INSTRUCTIONS FOR THE TASK
Leave out pictures; repeat exactly the lines from the "At what coordinates should I click to accomplish: Close" line through the last of the data below.

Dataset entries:
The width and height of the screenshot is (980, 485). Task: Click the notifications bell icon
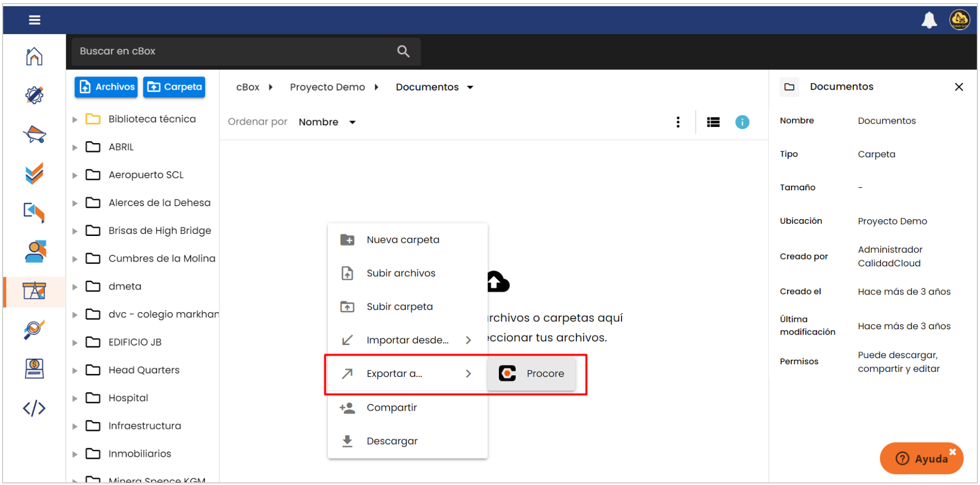point(929,20)
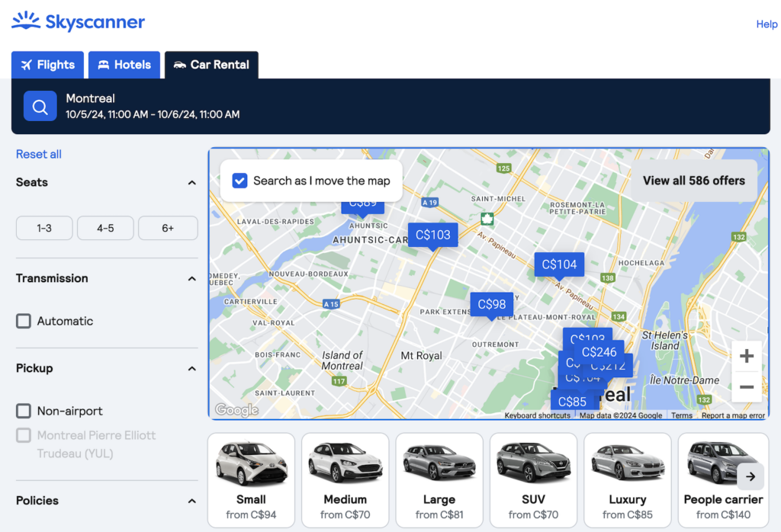Viewport: 781px width, 532px height.
Task: Click View all 586 offers button
Action: [693, 181]
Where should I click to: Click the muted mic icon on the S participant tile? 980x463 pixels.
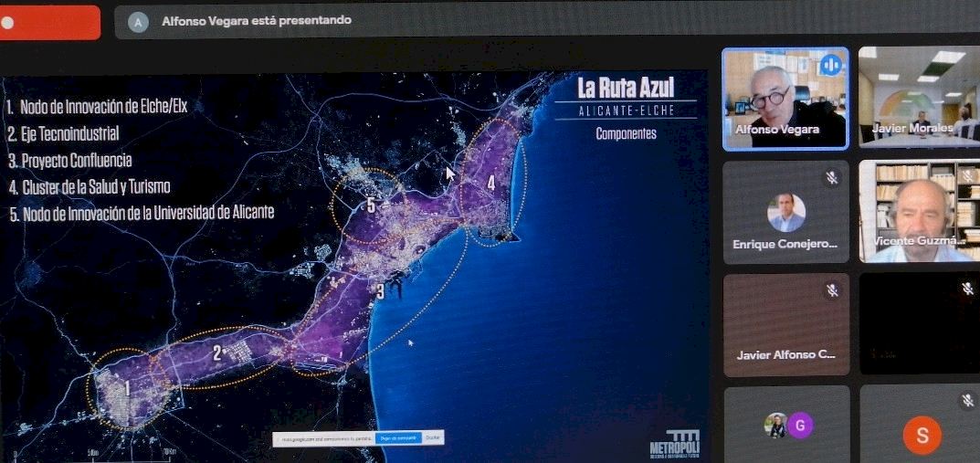click(x=967, y=401)
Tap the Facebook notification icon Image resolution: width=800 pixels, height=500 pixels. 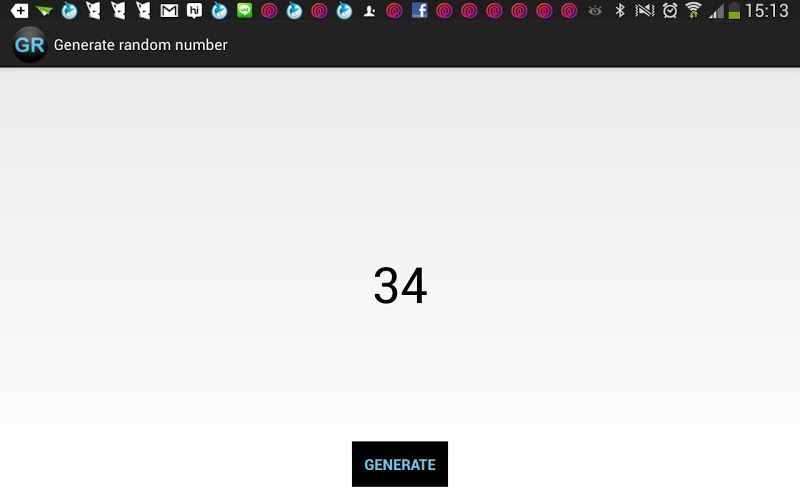[419, 10]
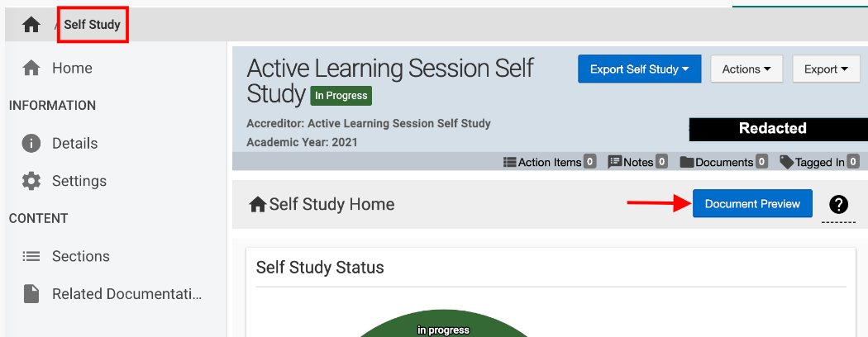Screen dimensions: 868x337
Task: Go to Home in the sidebar
Action: click(x=72, y=68)
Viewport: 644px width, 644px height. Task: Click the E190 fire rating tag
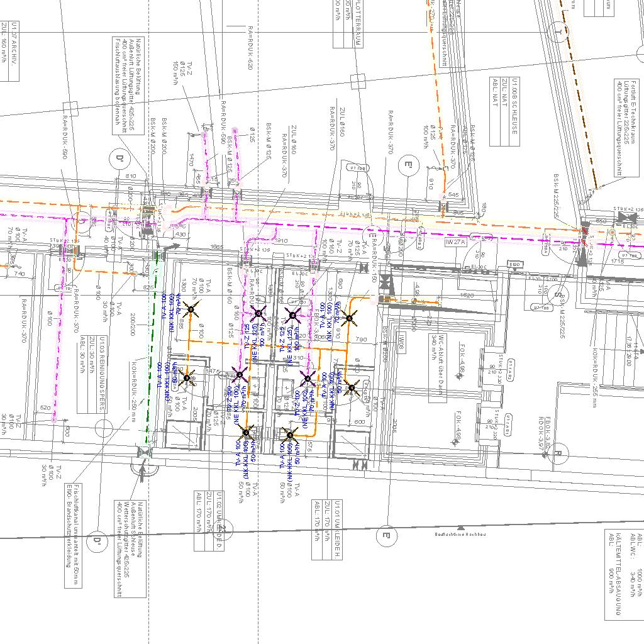[x=515, y=265]
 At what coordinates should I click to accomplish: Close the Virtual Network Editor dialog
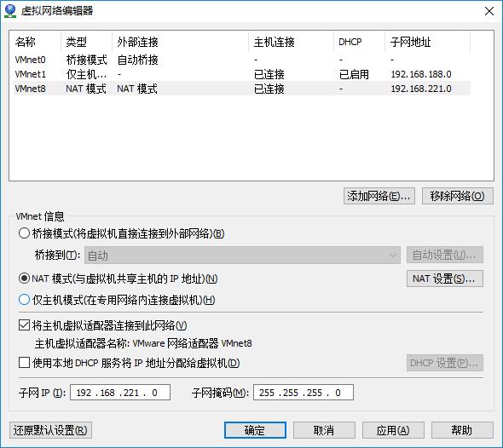[x=489, y=11]
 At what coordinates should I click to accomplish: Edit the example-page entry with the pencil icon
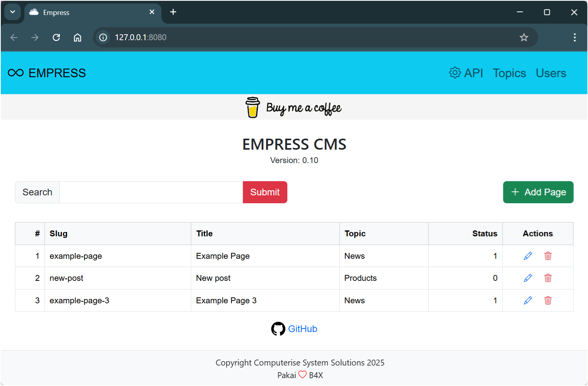[527, 256]
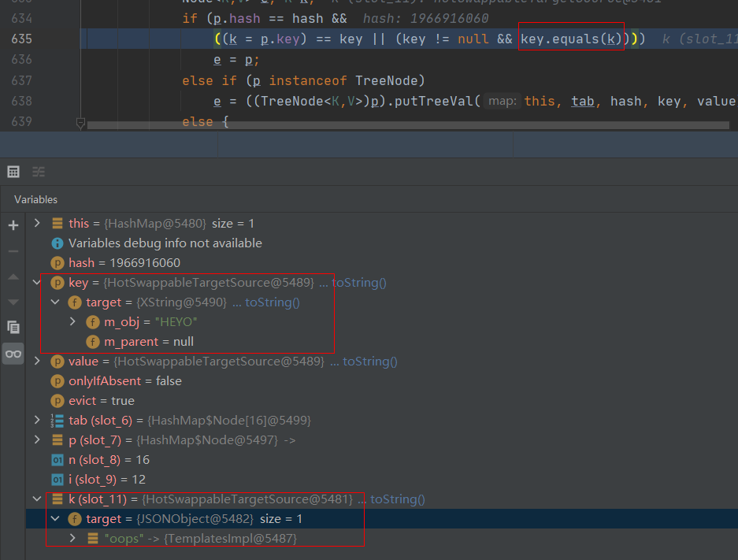This screenshot has height=560, width=738.
Task: Click the table layout icon above Variables
Action: coord(13,172)
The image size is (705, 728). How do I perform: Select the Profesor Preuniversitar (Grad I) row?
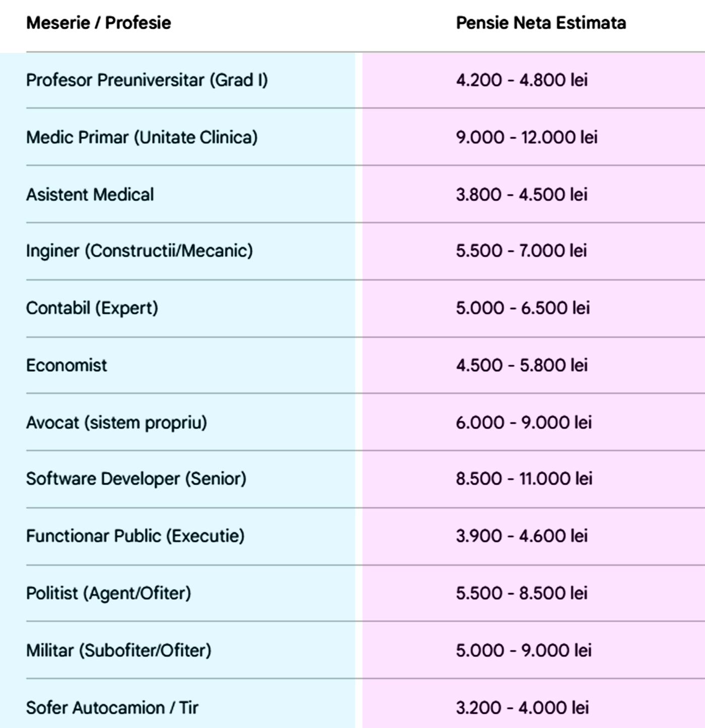click(147, 80)

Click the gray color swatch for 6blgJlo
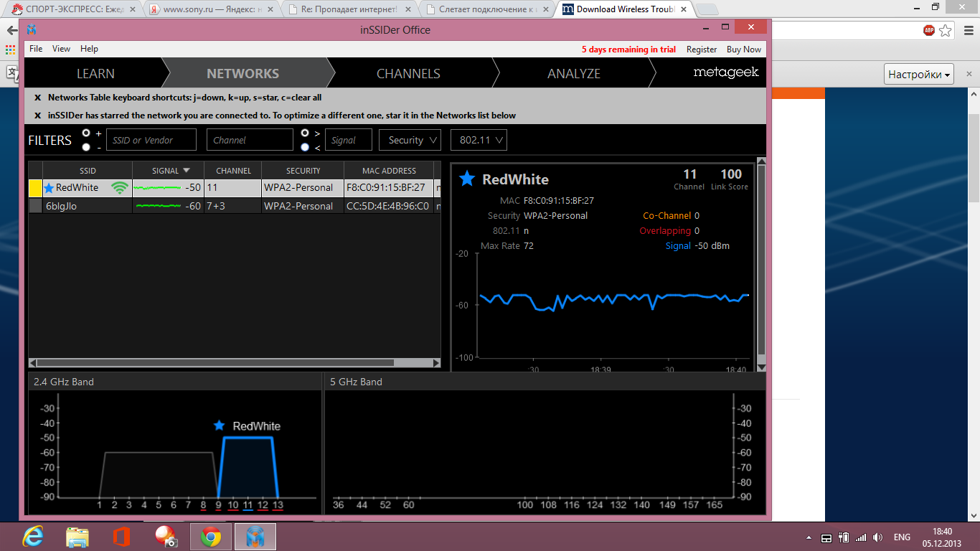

OUTPUT OF THE TASK
 At what coordinates should I click to accomplish: Close the Virtual Network Editor dialog
[x=489, y=11]
 At what coordinates should I click to accomplish: Edit the example-page entry with the pencil icon
[527, 256]
This screenshot has height=560, width=738.
Task: Click the table layout icon above Variables
Action: coord(13,172)
The image size is (705, 728). How do I perform: Select the Profesor Preuniversitar (Grad I) row?
click(147, 80)

Click the gray color swatch for 6blgJlo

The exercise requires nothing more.